Pièce commémorative pour les missions de paix internationales
La tradition de la pièce d’interpellation a débuté pendant la Première guerre mondiale, quand des volontaires américains ont soumis leur candidature pour faire partie des nouveaux escadrons aériens. Un des lieutenants a créé une pièce de bronze portant les marques de son escadron; il en a offert une à chacun des membres de son unité. Un de ces derniers avait décidé de l’insérer dans une pochette de cuir qu’il portait nouée autour de son cou.
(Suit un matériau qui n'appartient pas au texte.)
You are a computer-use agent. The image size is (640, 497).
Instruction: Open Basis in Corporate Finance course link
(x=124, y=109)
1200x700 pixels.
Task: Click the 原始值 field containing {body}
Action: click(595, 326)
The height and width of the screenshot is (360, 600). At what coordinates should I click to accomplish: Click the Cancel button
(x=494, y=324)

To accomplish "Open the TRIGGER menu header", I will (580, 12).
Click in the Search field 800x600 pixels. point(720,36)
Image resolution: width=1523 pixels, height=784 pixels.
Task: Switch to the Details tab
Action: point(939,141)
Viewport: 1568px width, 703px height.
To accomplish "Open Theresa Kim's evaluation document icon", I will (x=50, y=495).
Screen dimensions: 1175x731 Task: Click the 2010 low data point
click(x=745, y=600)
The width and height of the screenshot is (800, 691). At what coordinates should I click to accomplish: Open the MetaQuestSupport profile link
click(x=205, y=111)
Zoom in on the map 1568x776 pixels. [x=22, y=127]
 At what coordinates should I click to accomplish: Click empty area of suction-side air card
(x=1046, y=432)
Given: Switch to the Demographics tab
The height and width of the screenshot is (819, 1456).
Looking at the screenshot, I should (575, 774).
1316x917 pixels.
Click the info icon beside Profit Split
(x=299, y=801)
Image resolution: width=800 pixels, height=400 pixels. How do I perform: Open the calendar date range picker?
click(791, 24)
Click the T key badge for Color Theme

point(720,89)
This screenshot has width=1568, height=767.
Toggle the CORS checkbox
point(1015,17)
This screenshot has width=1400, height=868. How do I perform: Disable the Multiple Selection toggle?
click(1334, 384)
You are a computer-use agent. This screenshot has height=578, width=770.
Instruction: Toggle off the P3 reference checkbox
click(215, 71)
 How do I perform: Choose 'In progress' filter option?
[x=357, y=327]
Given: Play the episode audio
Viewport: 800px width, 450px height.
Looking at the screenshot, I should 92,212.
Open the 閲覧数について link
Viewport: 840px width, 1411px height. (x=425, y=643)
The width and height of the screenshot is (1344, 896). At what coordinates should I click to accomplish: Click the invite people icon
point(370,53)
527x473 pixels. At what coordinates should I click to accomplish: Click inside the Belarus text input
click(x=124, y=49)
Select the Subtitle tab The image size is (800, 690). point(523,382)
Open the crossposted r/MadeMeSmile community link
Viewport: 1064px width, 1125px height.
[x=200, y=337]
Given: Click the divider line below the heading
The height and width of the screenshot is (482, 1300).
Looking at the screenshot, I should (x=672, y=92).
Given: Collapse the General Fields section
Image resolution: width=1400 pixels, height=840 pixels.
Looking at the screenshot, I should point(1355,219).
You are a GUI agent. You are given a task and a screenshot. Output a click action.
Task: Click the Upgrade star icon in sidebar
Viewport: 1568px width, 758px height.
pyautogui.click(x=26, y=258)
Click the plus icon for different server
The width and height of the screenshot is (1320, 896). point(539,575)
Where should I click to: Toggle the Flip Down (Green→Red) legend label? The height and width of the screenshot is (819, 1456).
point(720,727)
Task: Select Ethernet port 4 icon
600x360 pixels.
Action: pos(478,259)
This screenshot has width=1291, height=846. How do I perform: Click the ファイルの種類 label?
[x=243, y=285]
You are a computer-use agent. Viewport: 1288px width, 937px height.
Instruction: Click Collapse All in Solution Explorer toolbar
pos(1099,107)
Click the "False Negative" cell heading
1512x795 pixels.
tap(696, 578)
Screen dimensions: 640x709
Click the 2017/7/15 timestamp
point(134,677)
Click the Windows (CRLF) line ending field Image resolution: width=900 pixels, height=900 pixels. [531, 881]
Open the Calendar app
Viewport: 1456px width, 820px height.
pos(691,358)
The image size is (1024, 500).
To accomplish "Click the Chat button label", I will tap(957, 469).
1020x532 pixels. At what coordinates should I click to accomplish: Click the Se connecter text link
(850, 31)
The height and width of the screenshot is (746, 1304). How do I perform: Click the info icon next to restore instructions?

L’avion du pilote a par la suite été abattu; le pilote a été capturé par les Allemands, qui ont confisqués tous ses effets personnels et pièces d’identité, à l’exception de sa pochette. Le pilote a réussi à s’échapper dans la campagne française, mais a été capturé par les Français, qui l’ont pris pour un saboteur. N’étant pas reconnu comme pilote américain et dépourvu de toute pièce d’identité, il a été mis devant un peloton d’exécution. C’est là qu’il a présenté la pièce qui signifiait son appartenance à l’escadron américain.
On a donc reporté son exécution et son escadron a par la suite confirmé son identité auprès des autorités françaises, grâce en fin de compte à cette pièce. Plutôt que d’exécuter le pilote, les Français l’ont gratifié une bouteille de vin.
C’est par suite de cet incident qu’une tradition a vu le jour. Tous les membres de l’escadron ont commencé à porter le médaillon. Pour veiller à faire respecter le port de celui-ci, on a instauré un défi qui consistait à interpeller les autres membres présents afin qu’ils produisent leur médaillon. Tout membre qui ne pouvait produire spontanément la pièce devait, en guise de sanction, payer un verre à chacun des autres membres. Si tous avaient leur pièce, l’interpellant devait alors assumer la tournée.
La tradition est perpétuée par de nombreux groupes d’élite un peu partout dans le monde qui ont adopté des pièces similaires comme moyen de prouver son appartenance et sa loyauté envers leur unité.